Elle pouffa d'un rire malsain.
─ Tes questions m'ennuient. Elles sont le reflet de ta condition. Pourquoi, toujours et encore des pourquoi ? Pourquoi la terre tourne-t-elle? Pourquoi êtes-vous mortels? Ces questions ne sont que le reflet de votre incompétence à comprendre ce qui vous dépasse. La seule chose que je t'autorise à savoir sur Ryane, c'est qu'il est un tueur, un brave guerrier qui a été endormi pendant des millénaires. Une mise à jour semble donc s'imposer.
Wesley plissa les yeux : il venait de comprendre.
─ C'était donc cela. Vous avez implanté dans son cerveau des années d’histoire et de connaissance, comme vous l'aviez fait pour Gunn lorsqu'il est devenu avocat ?
Elle acquiesça.
─ Bien sûr. Quand il sera enfin prêt, il sera un homme nouveau, doté du langage et des connaissances actuelles, et plus encore. Nous avons des projets pour lui.

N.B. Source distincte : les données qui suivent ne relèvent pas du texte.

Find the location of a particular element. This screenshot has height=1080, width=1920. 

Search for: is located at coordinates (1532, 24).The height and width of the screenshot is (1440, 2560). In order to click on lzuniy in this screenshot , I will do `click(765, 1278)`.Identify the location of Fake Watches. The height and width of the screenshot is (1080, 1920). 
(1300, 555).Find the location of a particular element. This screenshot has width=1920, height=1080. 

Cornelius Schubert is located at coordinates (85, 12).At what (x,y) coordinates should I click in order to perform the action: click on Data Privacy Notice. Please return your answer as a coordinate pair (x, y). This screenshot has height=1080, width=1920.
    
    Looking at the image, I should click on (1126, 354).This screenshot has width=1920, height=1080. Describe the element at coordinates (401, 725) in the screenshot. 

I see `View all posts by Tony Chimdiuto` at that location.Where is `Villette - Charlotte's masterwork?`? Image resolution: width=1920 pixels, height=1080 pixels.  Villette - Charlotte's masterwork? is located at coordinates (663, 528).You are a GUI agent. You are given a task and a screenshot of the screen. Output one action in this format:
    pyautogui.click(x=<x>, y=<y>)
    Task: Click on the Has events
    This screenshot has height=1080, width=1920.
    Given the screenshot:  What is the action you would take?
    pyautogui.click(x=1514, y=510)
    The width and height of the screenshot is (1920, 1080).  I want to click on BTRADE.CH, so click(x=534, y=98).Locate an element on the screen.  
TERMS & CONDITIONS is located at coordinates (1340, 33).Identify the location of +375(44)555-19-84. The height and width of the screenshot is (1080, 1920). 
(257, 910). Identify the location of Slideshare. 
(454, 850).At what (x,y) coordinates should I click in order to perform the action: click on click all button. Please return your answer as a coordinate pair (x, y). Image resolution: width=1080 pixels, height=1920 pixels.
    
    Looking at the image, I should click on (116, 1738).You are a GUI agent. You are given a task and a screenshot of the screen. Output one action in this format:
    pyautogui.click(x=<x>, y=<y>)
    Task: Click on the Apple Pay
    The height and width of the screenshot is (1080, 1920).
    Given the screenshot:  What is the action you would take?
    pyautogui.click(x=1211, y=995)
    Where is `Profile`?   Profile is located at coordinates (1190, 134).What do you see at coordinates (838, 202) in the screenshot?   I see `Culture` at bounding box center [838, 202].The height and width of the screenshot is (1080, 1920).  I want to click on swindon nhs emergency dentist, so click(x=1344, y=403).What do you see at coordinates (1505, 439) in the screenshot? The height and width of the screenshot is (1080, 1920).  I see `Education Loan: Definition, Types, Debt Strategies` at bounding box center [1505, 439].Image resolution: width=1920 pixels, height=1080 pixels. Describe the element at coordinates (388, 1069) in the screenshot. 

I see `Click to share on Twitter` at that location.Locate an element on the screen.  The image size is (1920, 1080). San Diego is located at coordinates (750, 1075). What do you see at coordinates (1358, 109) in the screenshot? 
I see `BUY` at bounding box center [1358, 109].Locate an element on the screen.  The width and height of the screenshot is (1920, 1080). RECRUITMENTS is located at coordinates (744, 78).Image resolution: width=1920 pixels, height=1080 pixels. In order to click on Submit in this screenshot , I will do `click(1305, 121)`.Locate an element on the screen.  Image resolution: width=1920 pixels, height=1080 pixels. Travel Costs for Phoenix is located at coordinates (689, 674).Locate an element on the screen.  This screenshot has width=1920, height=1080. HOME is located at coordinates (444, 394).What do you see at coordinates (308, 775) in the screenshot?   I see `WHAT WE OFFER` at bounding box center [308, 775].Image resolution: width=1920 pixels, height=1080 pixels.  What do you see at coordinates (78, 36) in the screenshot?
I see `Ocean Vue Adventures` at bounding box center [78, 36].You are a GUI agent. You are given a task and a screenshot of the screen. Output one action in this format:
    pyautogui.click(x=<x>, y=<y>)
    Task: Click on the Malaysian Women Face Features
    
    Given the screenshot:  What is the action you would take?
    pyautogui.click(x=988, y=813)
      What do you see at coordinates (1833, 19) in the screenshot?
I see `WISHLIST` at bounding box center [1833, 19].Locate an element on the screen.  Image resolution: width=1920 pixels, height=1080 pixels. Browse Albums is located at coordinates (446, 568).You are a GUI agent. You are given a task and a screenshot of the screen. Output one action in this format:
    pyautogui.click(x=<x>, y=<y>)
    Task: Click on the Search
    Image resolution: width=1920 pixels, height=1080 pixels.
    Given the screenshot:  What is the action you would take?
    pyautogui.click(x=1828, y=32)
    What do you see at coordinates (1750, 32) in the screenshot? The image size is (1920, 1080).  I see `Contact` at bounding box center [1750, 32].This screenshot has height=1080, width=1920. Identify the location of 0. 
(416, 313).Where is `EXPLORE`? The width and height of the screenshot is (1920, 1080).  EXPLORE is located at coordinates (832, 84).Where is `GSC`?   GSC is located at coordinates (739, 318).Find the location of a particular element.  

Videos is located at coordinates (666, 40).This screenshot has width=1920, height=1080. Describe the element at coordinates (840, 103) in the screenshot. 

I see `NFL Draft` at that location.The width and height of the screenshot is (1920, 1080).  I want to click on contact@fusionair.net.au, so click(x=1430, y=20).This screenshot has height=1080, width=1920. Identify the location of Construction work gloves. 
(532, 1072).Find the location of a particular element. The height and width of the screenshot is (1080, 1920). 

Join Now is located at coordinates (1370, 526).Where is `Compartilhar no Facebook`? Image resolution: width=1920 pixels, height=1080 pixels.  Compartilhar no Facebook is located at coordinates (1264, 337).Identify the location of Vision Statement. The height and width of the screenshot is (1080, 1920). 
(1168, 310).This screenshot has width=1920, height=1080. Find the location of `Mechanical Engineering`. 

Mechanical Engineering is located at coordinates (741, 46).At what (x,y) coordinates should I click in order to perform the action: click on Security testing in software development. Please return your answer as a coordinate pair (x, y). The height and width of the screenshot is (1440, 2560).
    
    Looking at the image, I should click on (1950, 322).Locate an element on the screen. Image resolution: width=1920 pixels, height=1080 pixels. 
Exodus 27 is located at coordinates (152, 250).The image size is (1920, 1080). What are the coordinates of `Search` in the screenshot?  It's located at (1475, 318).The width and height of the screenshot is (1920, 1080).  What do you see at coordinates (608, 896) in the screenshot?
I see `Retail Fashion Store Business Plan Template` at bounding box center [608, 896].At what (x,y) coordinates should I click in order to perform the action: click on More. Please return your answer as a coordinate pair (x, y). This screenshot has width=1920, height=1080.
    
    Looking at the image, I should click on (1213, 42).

─ Nous ? questionna Wesley. C'est la première fois que vous parlez de vous au pluriel. Vous êtes donc plusieurs. Vous êtes les associés principaux, n'est-ce pas ? Mais qui êtes-vous vraiment au fond?
Là encore, il n'espérait aucune réponse, mais cela valait le coup d'essayer.
─ Ce que nous sommes n'est pas à la portée d'un simple mortel.
Sur ces mots, l'entité disparut, ne laissant pas l'occasion à Wesley d'en apprendre plus. Peu lui importait. La réponse désirée n'était pas celle-ci.